---------- LISTED ENTRIES
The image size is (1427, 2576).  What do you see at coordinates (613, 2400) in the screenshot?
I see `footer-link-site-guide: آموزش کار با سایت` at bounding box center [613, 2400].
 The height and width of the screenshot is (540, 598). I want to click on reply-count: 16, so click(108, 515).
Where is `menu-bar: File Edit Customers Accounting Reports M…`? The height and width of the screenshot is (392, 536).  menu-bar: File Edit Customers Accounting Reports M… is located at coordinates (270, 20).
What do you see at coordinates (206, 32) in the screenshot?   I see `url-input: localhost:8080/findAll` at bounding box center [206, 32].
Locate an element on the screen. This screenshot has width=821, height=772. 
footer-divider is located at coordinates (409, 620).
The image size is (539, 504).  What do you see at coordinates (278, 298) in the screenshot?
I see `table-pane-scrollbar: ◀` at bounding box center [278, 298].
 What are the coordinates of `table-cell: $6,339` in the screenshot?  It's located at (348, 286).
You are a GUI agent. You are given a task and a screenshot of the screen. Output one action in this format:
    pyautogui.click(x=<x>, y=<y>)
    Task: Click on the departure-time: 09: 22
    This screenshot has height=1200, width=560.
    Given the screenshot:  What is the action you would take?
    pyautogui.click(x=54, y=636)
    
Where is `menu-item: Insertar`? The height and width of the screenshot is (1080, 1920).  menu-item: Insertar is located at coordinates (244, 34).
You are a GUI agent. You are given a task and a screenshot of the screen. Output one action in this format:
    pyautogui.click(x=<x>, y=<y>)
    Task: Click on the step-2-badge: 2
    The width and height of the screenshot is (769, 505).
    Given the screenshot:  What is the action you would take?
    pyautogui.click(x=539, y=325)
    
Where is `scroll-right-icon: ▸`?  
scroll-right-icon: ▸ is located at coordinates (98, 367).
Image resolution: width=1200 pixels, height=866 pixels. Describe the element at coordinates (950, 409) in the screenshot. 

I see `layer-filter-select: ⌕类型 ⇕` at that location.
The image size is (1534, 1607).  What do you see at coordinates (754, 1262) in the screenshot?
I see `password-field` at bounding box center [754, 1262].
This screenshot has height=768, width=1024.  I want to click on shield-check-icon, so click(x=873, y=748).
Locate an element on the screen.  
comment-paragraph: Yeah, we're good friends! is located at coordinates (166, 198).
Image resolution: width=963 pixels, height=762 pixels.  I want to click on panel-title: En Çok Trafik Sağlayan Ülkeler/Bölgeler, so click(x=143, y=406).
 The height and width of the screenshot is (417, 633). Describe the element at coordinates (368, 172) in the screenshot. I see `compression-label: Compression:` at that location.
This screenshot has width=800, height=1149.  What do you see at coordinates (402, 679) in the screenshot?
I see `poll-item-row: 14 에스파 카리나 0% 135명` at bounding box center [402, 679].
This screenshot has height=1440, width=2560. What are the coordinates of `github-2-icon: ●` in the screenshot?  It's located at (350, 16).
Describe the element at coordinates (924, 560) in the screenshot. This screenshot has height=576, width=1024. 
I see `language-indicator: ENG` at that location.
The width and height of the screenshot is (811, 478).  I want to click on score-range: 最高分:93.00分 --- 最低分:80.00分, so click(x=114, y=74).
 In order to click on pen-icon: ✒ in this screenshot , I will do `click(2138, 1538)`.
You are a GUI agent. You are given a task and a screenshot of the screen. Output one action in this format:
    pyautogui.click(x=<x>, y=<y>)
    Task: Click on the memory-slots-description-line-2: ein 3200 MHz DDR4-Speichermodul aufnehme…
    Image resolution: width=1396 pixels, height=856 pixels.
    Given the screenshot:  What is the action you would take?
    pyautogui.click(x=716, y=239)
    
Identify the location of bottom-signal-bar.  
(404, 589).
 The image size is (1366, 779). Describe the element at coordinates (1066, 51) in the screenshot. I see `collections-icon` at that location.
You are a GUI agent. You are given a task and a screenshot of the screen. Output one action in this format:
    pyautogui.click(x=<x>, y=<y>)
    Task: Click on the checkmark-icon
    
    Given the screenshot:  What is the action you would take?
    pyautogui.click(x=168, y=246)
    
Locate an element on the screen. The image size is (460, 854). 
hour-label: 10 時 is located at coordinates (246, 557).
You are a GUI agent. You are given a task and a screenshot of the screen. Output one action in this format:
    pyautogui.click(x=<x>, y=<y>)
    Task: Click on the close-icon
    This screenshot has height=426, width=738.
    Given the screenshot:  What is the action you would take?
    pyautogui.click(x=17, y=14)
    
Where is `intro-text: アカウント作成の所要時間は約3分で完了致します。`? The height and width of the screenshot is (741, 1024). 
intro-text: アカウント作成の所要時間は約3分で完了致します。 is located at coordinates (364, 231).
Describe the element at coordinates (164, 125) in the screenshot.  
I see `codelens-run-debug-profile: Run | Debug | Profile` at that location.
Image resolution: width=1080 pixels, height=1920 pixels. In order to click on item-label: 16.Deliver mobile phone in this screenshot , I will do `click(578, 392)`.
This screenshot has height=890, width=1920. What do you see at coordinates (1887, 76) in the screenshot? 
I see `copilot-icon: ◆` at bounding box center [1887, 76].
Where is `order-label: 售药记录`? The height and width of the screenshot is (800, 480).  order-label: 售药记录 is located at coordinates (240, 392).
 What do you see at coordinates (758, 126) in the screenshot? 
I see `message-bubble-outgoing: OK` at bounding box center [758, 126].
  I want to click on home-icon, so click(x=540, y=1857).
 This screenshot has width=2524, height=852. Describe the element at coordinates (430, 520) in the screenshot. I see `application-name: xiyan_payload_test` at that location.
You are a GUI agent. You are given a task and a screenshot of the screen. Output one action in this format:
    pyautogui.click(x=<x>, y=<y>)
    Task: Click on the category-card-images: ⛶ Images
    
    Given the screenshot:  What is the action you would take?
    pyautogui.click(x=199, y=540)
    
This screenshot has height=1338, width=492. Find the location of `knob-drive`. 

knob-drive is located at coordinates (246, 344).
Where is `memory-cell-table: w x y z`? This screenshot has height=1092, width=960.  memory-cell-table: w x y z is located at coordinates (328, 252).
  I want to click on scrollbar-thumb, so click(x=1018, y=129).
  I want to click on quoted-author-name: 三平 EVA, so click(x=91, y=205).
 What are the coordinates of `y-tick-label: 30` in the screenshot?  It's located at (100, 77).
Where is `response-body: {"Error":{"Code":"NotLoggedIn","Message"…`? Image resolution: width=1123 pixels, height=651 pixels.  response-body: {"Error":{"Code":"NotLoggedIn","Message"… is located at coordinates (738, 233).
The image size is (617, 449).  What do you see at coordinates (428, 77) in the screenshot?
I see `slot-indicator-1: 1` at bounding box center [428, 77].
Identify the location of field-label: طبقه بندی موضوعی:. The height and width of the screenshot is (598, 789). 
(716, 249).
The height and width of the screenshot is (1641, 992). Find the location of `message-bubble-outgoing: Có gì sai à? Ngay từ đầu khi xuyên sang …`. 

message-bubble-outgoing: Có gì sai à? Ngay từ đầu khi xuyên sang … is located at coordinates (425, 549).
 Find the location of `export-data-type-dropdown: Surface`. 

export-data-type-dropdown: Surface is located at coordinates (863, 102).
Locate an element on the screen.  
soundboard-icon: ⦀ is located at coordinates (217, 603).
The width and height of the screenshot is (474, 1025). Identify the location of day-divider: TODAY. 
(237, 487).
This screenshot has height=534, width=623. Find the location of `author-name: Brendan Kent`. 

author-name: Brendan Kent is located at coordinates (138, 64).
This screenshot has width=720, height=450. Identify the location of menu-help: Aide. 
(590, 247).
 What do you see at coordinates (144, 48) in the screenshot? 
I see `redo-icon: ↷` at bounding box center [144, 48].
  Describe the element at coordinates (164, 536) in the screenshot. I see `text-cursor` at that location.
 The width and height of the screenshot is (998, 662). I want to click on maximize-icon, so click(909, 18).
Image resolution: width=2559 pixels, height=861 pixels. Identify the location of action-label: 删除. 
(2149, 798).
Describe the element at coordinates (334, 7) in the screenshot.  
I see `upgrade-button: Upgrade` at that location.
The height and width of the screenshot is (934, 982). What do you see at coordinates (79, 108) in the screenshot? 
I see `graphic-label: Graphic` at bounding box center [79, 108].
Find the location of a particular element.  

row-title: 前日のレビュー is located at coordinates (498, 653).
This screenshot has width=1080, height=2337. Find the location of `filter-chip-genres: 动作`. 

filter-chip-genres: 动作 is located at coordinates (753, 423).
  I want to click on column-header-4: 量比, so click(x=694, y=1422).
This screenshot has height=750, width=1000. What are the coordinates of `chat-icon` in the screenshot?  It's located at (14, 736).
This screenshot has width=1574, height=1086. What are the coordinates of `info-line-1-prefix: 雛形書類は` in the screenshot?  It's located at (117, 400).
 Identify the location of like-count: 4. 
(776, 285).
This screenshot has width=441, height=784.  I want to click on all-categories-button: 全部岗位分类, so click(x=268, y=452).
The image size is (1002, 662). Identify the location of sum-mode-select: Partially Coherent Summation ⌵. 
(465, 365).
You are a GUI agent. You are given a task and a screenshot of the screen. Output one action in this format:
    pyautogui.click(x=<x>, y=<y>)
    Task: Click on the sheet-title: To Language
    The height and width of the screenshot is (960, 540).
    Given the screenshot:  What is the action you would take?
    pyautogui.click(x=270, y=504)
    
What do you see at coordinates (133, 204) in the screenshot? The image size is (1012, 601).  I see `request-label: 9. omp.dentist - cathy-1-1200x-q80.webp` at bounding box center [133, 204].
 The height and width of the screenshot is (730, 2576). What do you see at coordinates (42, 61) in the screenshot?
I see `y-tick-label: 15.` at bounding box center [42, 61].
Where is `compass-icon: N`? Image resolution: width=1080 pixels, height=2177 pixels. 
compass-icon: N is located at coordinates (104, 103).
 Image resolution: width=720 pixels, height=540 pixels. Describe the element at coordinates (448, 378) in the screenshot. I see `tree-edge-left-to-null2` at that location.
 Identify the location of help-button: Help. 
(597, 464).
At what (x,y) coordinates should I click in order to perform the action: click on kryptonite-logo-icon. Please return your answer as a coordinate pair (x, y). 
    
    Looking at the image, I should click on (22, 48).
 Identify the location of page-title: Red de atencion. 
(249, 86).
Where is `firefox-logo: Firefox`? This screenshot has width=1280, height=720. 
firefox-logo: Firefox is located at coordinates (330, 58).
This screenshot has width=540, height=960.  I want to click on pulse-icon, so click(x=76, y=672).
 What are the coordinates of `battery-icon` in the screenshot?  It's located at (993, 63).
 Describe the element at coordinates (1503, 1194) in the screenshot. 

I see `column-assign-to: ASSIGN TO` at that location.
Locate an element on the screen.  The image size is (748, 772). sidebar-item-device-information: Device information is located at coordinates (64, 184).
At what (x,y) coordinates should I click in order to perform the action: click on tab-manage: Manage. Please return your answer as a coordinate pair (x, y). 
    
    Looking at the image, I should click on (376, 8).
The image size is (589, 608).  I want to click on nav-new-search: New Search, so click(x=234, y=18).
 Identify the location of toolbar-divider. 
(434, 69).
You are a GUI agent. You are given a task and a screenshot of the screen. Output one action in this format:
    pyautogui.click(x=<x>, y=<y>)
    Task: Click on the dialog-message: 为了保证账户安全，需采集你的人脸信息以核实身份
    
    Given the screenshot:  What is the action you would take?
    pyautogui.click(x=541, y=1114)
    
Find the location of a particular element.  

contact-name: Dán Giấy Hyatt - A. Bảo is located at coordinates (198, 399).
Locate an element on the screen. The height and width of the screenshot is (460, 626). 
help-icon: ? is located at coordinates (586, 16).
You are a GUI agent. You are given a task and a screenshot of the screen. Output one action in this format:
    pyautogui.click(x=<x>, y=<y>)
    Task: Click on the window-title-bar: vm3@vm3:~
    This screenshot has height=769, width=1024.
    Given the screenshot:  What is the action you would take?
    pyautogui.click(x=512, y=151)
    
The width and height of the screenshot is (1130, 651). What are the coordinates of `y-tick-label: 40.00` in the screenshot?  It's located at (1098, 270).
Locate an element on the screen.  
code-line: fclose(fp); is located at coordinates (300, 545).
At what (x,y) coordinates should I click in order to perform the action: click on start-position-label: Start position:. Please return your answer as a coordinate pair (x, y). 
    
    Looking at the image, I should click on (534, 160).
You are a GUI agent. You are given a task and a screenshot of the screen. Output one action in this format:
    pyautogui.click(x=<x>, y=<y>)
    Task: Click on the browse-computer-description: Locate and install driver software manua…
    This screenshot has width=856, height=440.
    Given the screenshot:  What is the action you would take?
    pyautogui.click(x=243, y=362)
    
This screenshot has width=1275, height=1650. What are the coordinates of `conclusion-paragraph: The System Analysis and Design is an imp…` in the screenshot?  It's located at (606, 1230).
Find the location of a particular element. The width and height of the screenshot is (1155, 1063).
--------------------
WHAT TO WORK ON: How many lines of the material above contain the string "return" with matching case? Reply with the number only.

TASK RESULT: 3